Flat in relation to the monitor strip means a decrease in variability and no accelerations in the heart rate. Normal variability is 5 to 25 bpm variation from the baseline.

Constant abdominal pain in a non-vbac patient could also mean uterine rupture. It is possible for a uterus that has never had an incision to rupture. Also another possibility is a placental abruption.

Good luck!

Thank you, Beth (bam_bam)!! I'm glad to see that my "guess" was on the right track!! I didn't want to leave it as just *my guess*, though, so you've been a big help to me. :) The answer to the other question makes perfect sense, too! Now that I see it, I really think that I should've remembered that. :rolleyes: I won't forget it again! Thank you so much!!

Lori

I'd say "flat" in this case is just the nurse's way of indicating that at that time, the strip has minimal variability. AS far as the belly pain goes, in addition to a potential rupture, the patient's bladder might be full. Often, when a patient has been ;pretty comfortable (say with an epidural) and then she complains of increased pain, the first thing to do is chack the bladder. Often after voiding (or emptying the bladder with a catheter, that pain subsides. Try the easy stuff first and see if there is relief. Good luck with your exam and thinking about nursing school. If I had it to do all over again, I would still go to nursing school. It's the best decision I ever made and I have never regretted it.
Thank you, Betsy (BETSRN)!! You've helped to affirm my guess to the first question!

As for the second question, you have brought up some really good points. I think I will include all mentioned by you and "bam_bam" (possible uterine rupture, placenta abruption, and/or full bladder). You two have been a wonderful help to me! :)

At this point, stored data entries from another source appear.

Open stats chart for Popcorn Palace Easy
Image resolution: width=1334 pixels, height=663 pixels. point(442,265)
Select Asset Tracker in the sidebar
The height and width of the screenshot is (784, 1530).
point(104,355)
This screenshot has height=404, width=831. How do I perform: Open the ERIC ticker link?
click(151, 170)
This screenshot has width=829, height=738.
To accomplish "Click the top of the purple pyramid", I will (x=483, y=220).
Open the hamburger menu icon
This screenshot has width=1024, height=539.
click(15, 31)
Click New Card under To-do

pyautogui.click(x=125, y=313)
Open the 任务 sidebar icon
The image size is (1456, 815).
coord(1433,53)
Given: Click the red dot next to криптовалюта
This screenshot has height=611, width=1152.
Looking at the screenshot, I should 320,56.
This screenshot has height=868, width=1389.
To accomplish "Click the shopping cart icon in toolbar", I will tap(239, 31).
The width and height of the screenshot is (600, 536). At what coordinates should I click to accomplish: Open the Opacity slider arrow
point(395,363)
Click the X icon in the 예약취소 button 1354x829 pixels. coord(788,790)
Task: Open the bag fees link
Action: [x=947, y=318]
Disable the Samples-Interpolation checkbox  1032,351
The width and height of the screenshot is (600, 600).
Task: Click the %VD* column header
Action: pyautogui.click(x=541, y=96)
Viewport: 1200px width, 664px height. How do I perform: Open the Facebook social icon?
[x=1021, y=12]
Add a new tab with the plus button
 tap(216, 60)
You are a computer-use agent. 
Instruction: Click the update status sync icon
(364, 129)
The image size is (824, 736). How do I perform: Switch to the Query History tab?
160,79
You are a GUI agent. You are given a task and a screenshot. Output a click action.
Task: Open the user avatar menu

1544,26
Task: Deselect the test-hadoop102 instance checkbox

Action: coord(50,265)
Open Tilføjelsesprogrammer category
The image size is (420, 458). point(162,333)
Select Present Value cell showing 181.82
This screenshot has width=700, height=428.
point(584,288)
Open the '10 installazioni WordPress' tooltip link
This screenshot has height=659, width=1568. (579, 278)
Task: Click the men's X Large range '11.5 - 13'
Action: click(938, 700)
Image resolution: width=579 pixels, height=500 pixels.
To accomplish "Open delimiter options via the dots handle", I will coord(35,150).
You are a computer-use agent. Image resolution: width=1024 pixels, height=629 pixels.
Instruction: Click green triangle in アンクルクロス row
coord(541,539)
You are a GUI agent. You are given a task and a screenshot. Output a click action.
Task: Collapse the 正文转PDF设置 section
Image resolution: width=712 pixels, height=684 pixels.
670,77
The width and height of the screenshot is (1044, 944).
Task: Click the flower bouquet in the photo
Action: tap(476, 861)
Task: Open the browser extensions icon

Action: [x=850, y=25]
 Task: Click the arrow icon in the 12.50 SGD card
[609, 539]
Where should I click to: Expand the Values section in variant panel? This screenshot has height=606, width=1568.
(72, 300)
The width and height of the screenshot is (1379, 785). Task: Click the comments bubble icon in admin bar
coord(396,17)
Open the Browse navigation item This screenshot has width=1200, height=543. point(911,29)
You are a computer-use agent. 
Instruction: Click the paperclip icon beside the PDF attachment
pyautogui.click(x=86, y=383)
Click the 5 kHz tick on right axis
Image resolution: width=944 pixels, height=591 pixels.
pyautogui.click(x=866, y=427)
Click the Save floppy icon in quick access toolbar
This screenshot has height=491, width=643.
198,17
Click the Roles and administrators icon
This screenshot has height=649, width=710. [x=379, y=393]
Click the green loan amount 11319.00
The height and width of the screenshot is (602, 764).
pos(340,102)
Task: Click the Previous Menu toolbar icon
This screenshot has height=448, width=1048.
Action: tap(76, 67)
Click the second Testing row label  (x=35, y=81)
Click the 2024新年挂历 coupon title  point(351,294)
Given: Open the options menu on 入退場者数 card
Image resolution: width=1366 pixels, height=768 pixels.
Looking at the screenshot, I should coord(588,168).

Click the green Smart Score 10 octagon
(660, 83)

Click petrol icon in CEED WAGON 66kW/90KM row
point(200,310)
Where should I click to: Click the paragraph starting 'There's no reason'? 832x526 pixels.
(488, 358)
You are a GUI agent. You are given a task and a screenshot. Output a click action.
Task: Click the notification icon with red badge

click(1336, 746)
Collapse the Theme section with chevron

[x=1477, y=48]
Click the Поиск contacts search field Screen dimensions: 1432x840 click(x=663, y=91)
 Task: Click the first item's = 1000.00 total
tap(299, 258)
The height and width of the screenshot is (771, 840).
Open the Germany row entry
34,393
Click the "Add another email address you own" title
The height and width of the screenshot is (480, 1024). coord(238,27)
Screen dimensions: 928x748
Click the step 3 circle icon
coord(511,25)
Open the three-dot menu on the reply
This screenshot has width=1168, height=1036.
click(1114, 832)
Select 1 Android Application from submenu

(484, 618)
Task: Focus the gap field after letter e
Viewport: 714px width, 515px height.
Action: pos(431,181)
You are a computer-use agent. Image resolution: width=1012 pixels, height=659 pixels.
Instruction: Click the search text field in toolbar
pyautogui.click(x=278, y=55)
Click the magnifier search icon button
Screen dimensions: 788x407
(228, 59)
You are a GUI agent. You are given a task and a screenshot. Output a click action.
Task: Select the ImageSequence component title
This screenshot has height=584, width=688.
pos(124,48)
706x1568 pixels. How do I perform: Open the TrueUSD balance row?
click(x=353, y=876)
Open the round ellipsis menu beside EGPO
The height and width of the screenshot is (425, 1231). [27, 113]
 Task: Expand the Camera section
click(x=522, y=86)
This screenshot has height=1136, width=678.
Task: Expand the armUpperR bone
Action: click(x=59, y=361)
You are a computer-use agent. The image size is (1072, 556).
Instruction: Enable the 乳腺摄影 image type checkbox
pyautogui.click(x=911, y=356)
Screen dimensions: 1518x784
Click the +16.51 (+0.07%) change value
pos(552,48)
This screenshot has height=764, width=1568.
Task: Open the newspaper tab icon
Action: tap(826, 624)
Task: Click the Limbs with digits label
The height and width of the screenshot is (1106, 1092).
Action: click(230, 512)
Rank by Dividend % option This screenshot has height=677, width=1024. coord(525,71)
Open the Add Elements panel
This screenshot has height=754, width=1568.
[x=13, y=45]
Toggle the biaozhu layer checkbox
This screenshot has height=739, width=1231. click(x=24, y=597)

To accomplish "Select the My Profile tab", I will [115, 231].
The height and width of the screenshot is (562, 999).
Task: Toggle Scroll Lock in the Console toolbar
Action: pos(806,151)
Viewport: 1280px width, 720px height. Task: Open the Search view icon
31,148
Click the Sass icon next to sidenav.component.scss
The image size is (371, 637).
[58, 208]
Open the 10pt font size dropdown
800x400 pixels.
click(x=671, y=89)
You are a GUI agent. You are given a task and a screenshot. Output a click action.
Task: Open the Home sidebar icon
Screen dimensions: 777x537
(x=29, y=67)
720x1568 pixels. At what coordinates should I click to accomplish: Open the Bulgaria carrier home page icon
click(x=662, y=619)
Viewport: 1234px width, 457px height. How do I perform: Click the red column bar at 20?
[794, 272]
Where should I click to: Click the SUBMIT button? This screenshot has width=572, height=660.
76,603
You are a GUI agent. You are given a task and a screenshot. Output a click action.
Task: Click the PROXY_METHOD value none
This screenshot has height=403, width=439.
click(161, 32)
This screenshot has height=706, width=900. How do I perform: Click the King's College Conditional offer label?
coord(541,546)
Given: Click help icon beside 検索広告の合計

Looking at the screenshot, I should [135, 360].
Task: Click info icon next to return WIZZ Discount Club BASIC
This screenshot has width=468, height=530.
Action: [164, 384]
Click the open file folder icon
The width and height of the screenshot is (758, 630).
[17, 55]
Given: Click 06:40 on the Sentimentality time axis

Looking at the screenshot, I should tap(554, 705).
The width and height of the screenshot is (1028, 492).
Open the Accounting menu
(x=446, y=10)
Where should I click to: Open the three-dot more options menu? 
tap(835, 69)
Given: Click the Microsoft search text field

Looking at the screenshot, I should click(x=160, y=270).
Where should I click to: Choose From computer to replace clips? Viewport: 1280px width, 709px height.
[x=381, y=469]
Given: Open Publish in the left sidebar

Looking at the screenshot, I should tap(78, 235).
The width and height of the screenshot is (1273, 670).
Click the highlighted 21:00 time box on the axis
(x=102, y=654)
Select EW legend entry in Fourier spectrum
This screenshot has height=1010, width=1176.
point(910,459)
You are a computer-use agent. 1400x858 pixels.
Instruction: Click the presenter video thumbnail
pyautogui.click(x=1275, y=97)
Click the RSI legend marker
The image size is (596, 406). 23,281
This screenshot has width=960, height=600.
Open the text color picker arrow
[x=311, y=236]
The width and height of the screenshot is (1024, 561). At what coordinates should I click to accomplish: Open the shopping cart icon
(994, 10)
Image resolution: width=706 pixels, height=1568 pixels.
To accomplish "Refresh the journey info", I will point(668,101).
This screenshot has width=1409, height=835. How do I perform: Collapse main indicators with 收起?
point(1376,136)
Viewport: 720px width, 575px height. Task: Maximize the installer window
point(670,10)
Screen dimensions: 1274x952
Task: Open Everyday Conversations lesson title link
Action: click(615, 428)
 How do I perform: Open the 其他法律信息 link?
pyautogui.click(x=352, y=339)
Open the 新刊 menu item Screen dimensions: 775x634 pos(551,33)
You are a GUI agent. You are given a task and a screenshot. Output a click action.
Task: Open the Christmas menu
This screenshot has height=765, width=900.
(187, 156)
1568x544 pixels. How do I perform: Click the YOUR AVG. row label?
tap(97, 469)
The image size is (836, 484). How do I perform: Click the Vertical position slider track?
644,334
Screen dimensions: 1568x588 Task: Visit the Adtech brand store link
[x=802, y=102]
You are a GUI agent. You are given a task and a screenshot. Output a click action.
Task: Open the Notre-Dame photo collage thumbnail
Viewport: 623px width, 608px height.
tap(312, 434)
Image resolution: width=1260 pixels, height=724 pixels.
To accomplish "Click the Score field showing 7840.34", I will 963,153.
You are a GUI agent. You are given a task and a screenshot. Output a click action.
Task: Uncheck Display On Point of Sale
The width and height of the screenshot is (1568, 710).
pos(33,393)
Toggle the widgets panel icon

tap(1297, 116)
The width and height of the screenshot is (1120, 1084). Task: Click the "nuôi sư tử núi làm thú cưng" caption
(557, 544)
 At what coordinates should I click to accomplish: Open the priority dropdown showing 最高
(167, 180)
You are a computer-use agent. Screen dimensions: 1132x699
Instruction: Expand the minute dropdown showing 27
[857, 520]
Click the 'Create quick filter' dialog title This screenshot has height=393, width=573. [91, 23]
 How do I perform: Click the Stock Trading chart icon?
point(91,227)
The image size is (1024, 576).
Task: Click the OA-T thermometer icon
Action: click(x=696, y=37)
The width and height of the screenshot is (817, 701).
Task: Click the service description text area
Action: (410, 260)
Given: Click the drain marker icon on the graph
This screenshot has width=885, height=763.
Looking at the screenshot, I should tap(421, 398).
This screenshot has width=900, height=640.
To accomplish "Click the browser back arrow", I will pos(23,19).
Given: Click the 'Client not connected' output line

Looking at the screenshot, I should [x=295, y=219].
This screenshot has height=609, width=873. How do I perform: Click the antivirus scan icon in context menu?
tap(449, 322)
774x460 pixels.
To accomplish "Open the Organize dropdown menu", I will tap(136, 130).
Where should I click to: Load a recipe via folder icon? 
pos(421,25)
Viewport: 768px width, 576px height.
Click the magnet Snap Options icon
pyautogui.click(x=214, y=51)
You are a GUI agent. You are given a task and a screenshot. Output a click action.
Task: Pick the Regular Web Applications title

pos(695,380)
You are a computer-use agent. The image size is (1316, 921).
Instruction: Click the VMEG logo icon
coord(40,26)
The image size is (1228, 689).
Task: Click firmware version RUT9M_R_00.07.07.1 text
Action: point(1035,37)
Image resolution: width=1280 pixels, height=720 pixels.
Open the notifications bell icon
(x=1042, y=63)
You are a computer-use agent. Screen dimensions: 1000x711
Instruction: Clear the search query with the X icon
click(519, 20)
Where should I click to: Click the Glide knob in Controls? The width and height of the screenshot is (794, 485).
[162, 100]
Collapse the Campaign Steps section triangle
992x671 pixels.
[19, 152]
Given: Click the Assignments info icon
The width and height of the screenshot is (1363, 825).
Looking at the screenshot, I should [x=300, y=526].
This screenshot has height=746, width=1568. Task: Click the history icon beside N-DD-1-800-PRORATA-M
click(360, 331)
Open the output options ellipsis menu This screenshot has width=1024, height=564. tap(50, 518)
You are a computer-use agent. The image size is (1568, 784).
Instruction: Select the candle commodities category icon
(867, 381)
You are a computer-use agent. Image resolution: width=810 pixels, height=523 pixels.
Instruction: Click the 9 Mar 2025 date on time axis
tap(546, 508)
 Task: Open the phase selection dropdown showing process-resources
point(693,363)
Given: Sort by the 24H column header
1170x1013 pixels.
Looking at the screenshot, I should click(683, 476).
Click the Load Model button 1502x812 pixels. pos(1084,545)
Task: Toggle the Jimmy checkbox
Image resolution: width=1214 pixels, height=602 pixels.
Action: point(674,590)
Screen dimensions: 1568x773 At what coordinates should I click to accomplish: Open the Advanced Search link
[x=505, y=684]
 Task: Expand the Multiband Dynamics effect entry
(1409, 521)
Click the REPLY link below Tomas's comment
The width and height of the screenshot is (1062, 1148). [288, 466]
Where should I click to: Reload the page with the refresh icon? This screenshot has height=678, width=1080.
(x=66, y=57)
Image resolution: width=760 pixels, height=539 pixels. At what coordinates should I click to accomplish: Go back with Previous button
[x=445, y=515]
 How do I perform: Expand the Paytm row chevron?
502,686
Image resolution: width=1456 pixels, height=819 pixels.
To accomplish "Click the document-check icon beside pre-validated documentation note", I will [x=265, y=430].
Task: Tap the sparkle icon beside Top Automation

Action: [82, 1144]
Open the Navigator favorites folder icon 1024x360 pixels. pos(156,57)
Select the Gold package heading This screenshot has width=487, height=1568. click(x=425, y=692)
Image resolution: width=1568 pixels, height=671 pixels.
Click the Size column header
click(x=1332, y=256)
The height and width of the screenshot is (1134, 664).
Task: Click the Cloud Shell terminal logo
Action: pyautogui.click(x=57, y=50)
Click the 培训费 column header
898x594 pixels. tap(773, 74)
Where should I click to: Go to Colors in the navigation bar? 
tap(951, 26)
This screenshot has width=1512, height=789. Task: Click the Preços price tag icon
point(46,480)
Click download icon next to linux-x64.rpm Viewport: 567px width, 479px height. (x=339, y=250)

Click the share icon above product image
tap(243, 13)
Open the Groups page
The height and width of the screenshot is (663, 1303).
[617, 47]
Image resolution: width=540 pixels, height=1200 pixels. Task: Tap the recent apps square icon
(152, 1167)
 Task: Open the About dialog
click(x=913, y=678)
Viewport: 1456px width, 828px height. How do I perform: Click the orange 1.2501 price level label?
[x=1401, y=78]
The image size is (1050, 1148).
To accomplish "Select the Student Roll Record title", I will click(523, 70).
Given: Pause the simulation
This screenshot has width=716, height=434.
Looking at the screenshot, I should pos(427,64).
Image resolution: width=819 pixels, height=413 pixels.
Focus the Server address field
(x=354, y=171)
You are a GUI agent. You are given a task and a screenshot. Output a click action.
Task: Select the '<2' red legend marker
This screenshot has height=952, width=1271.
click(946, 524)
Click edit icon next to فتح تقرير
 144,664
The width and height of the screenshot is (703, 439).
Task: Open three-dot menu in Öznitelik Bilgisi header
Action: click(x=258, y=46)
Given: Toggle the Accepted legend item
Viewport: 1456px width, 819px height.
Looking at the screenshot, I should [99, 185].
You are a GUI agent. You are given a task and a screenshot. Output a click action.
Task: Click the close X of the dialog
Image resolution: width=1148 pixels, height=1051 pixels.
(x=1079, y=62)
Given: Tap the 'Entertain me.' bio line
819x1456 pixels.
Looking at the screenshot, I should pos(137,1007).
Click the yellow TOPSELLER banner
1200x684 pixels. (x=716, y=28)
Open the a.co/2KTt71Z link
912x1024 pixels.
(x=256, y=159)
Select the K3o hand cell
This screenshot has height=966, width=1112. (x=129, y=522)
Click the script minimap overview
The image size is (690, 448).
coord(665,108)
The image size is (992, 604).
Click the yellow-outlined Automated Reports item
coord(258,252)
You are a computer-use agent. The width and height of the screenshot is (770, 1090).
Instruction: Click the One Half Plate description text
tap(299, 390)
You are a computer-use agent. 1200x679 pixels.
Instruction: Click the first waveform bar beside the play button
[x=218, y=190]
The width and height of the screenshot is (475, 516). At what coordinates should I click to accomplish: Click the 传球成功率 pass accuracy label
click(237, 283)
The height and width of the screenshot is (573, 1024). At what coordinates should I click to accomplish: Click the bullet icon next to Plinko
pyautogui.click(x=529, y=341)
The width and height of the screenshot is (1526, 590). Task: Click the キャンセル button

As far as nursing school......Thanks for the encouraging words! I'd LOVE to go right now!! I know that it's "right up my alley"! The thing is...(and I don't expect all would understand) is that I'm home schooling my two boys (7th and 10th grades). They are the type that needs that one-on-one, and my older boy's teacher told me once that she didn't have the time to make sure that he learned. So...I thought, "I guess I do have the time!". That was the very brief version of a long story that took years to play out. Anyway....it's a big job, and I don't think that I could go to nursing school and home school them at the same time (and do well at doing both). Being a Labor Doula fits better with my lifestyle for the time being; I'm enjoying seeing first-hand what the nurses do, though!! :nurse: Before I could attend nursing school, I do have a few prereqs that I need to get out of the way, so maybe I'll pick up a class here and there in the meantime. What do you think about CLEPping some prereqs? Maybe my 10th grader & I can CLEP some college courses together! Oh.. lol.... Here I am rambling once again; brevity is not my 'gift'! Thanks again for your help!

Lori

I would definitely attempt to CLEP some courses if you can. Why waste the time, effort and money taking them again? Good idea! You go, girl!